Voorstanders van het homohuwelijk zagen hun kans sinds vorig jaar juli schoon om hun standpunten juridisch te verzilveren. In de zomer van 2013 bepaalde het federale hooggerechtshof dat de nationale regering niet langer alleen verbintenissen tussen mannen en vrouwen als rechtsgeldig huwelijk mag erkennen. In twaalf staten sneuvelde wetgeving van die strekking vervolgens. En het einde is nog niet in zicht.
Dat tekent de morele tendens in de Verenigde Staten, waar sommige Amerikanen nog steeds de term ”God’s Own Nation” in de mond nemen. Die trend weerspiegelt zich aan de ene kant in harde cijfers, zo blijkt uit de situatie in Pennsylvania. Ruim twee derde van de Democratische kiezers is voorstander van het homohuwelijk. Bij het onafhankelijke electoraat is dat niet anders.
Dramatischer is echter de kennelijke lijdelijkheid bij de tegenstanders van het homohuwelijk. Gouverneur Tom Corbett van Pennsylvania –een overtuigd rooms-katholiek– maakte deze week bekend dat hij niet in beroep gaat tegen de uitspraak van de rechter dat het huwelijk niet langer exclusief als verbintenis tussen man en vrouw mag worden gezien.

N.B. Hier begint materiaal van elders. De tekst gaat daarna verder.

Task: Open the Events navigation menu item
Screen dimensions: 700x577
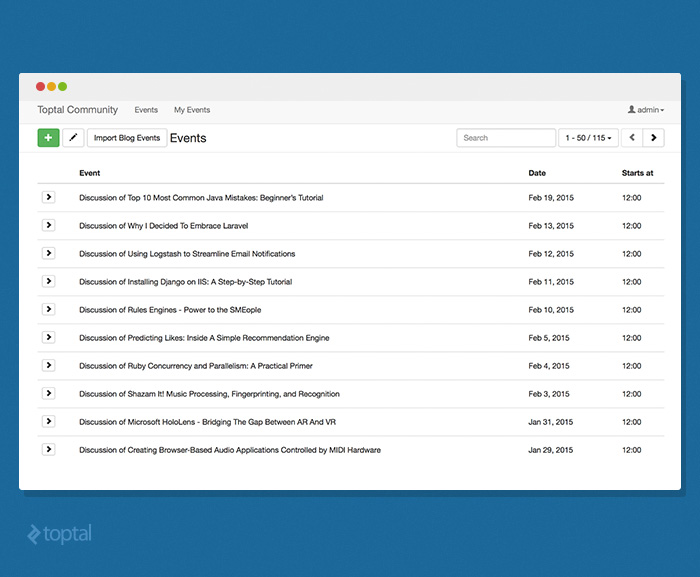Action: [146, 110]
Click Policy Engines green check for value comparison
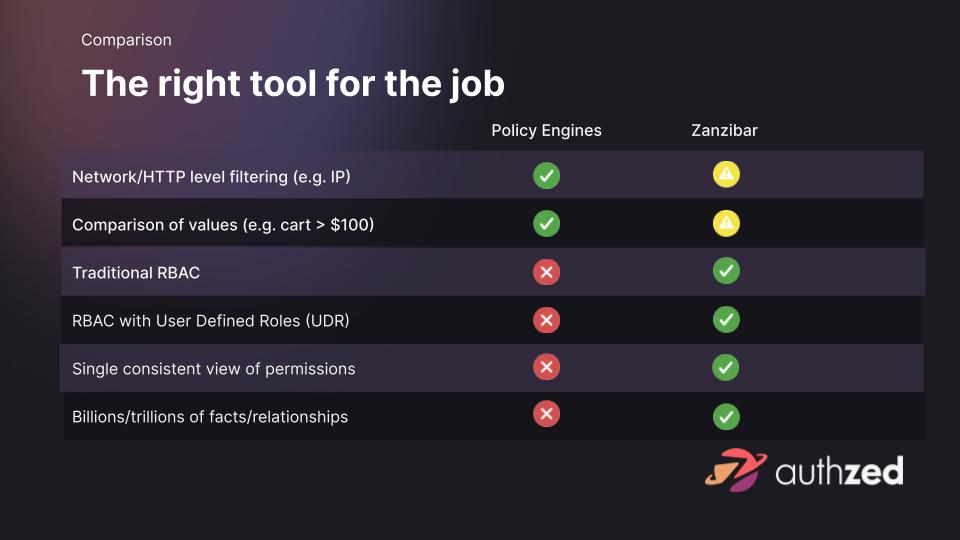The height and width of the screenshot is (540, 960). coord(546,224)
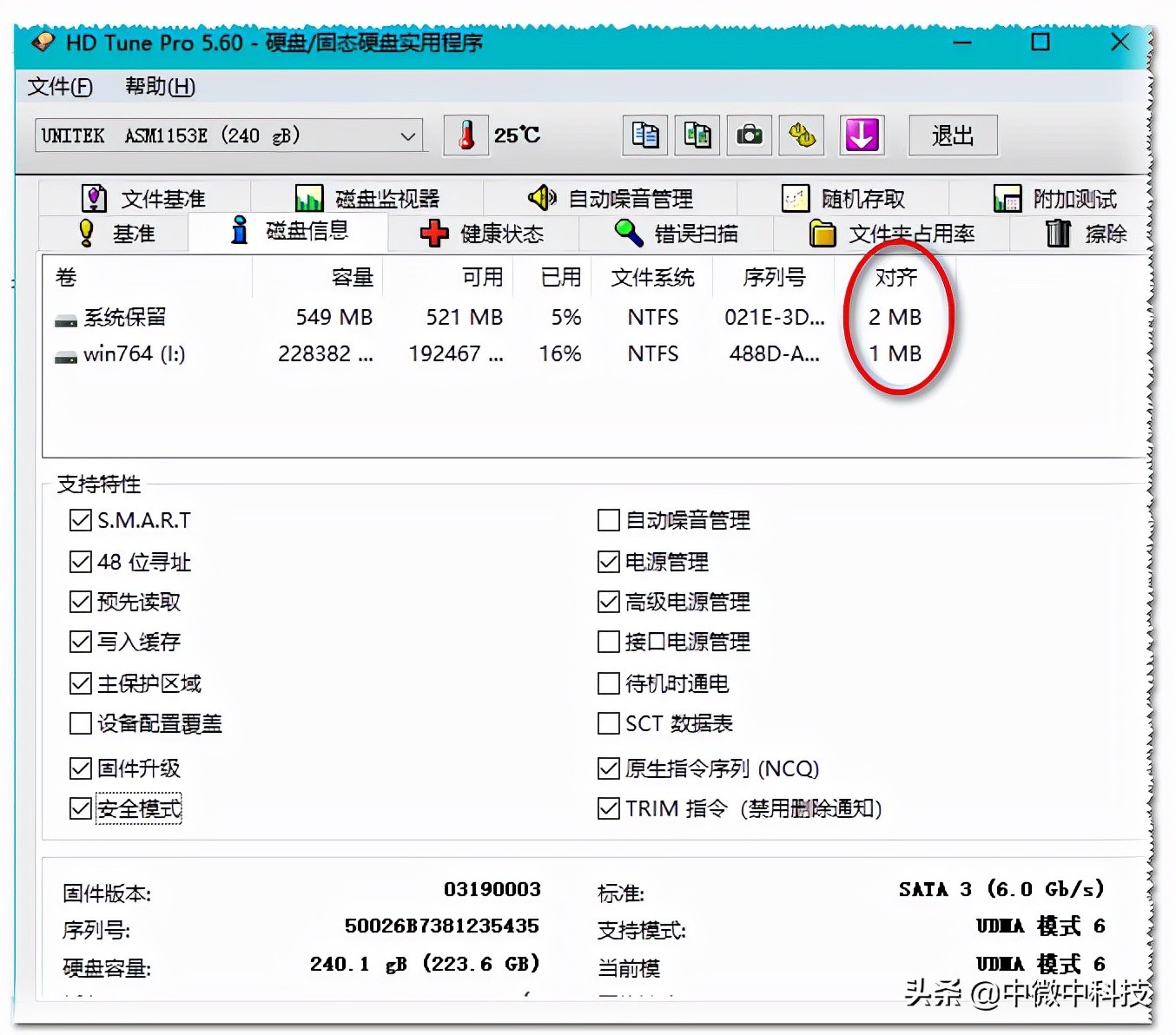Open the UNITEK ASM1153E drive selection dropdown
1176x1035 pixels.
(x=406, y=135)
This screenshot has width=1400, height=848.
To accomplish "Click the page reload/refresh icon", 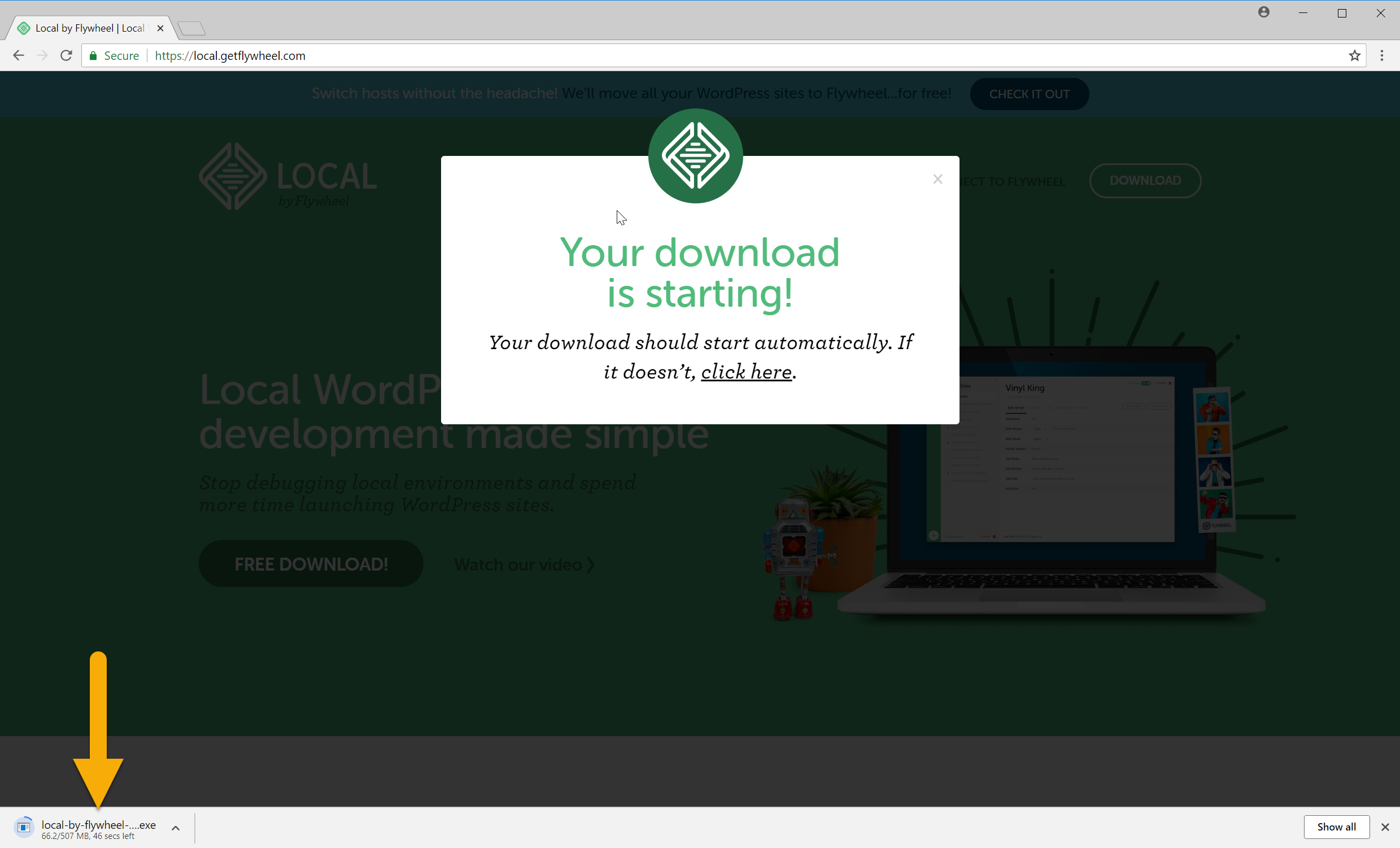I will [x=66, y=55].
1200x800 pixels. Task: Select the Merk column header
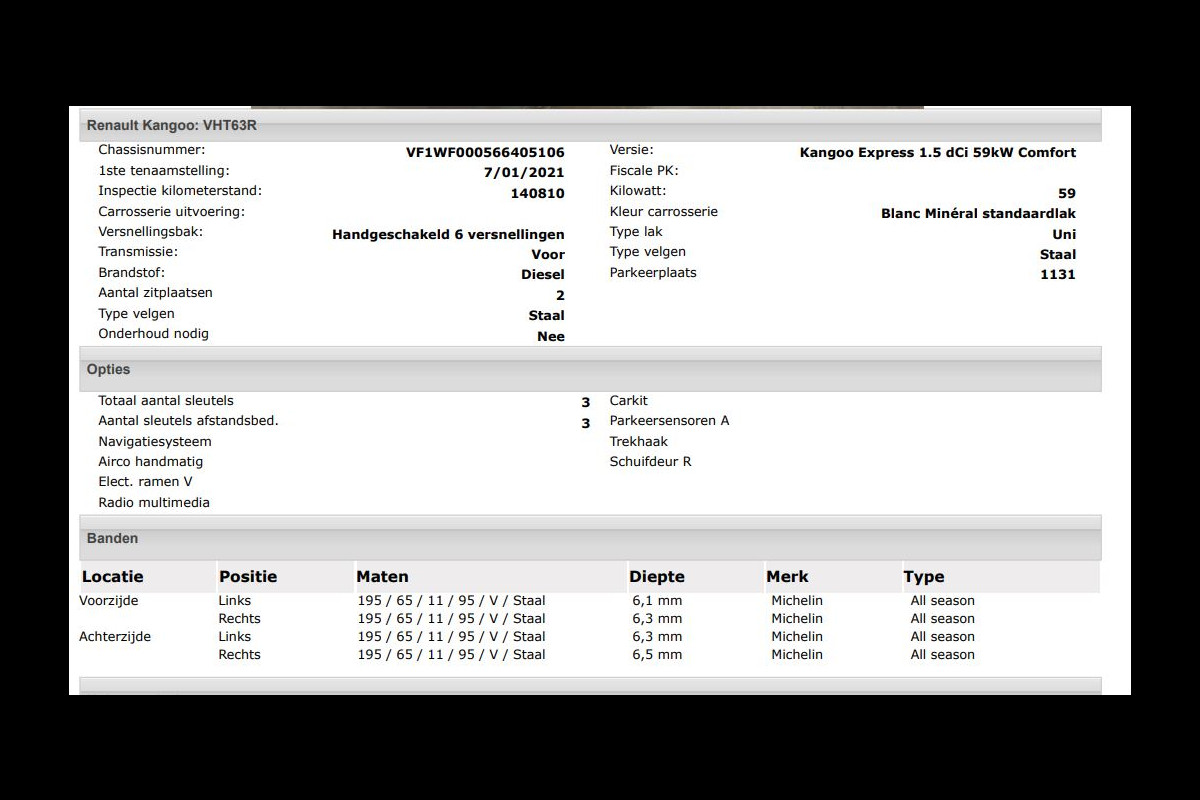tap(787, 577)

„De traditionele opvatting van mijn geloof is niet veranderd”, zei gouverneur Corbett. „Ik blijf geloven dat het huwelijk een verbintenis tussen één man en één vrouw is.” Maar toch gaat hij niet in beroep tegen het vonnis van de rechter. „De rechter heeft een hoge juridische drempel opgeworpen, dus deze zaak heeft extreem weinig kans van slagen.”
Toegegeven, gouverneur Corbett moet rekening houden met zijn herverkiezing, eind dit jaar. De laatste keer wist hij ternauwernood zijn zetel te behouden. En hij weet dat een aanzienlijk deel van zijn electoraat zijn standpunten ten aanzien van het huwelijk niet deelt.

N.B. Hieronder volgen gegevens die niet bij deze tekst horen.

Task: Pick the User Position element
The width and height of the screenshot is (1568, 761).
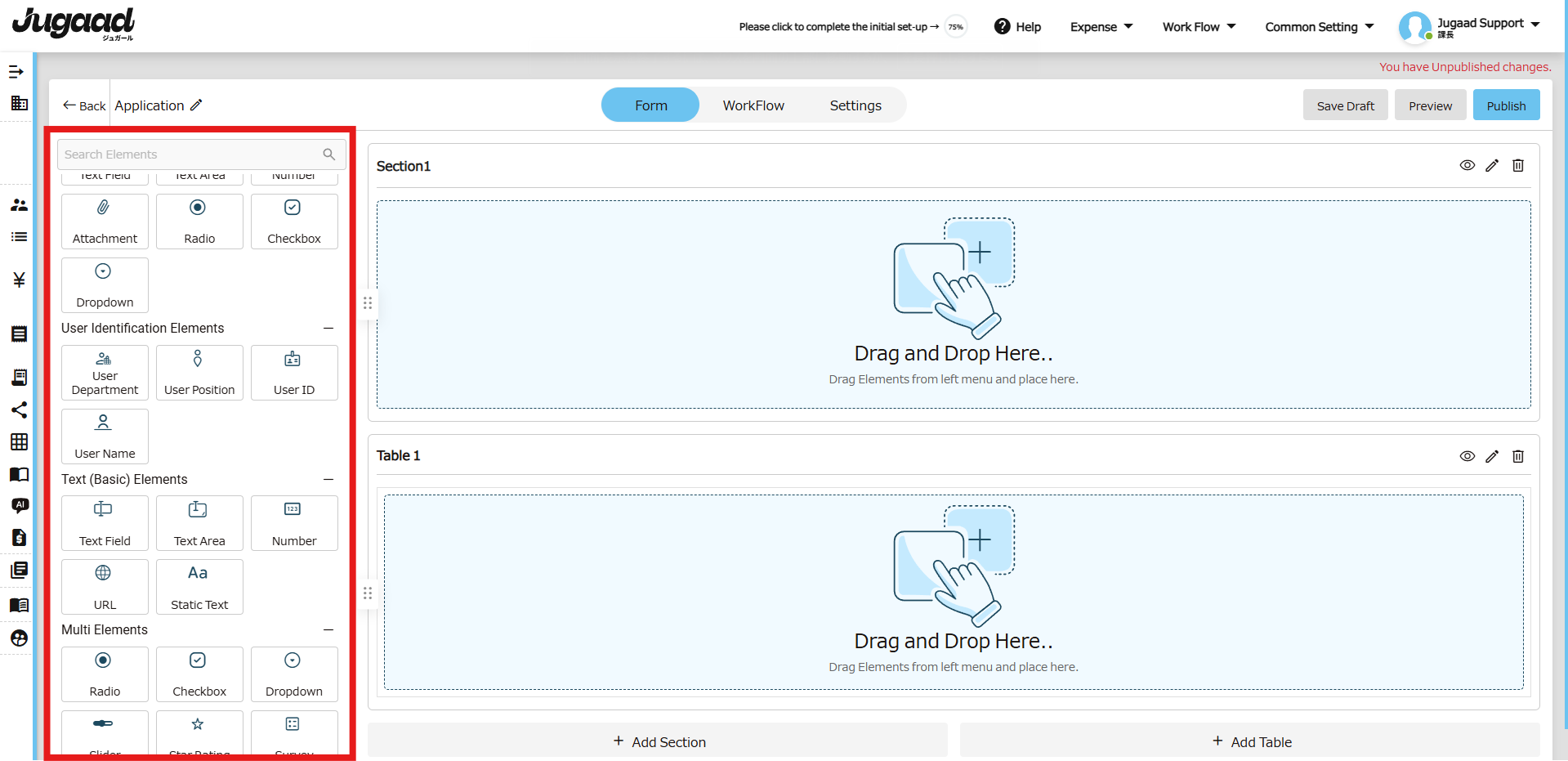Action: [x=199, y=373]
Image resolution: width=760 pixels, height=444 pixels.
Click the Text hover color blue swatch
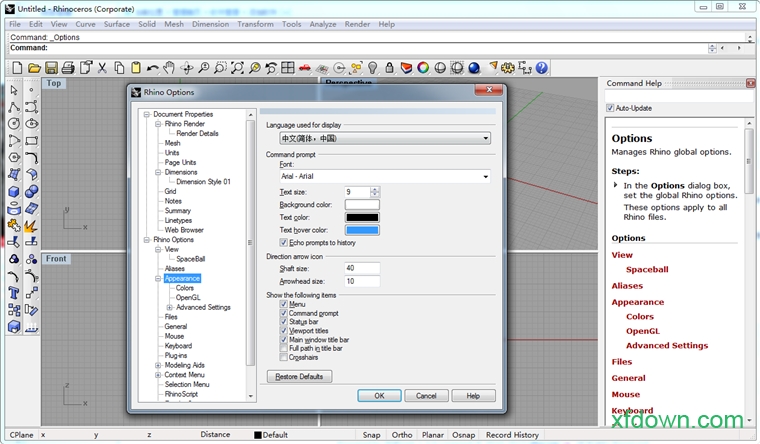pyautogui.click(x=362, y=231)
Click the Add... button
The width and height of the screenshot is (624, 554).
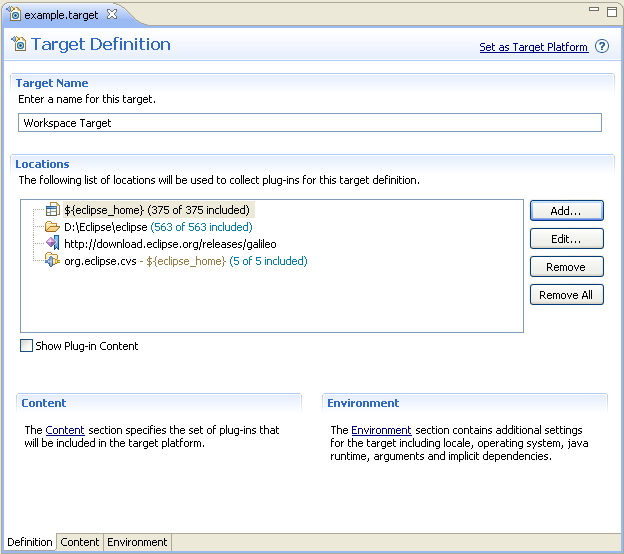(x=566, y=211)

Dat is politiek. Maar het tekent tegelijkertijd ook de algemene houding van Amerikaanse christenen. Toonden zij zich in het verleden nog strijdvaardig als het om de verdediging van ethische waarden en morele standaarden ging, tegenwoordig overheerst bij hen vooral een afwachtende attitude. Laten we maar niets doen, want het mocht zich eens tegen ons keren, lijkt de regel. Dat voorspelt weinig goeds voor de toekomst.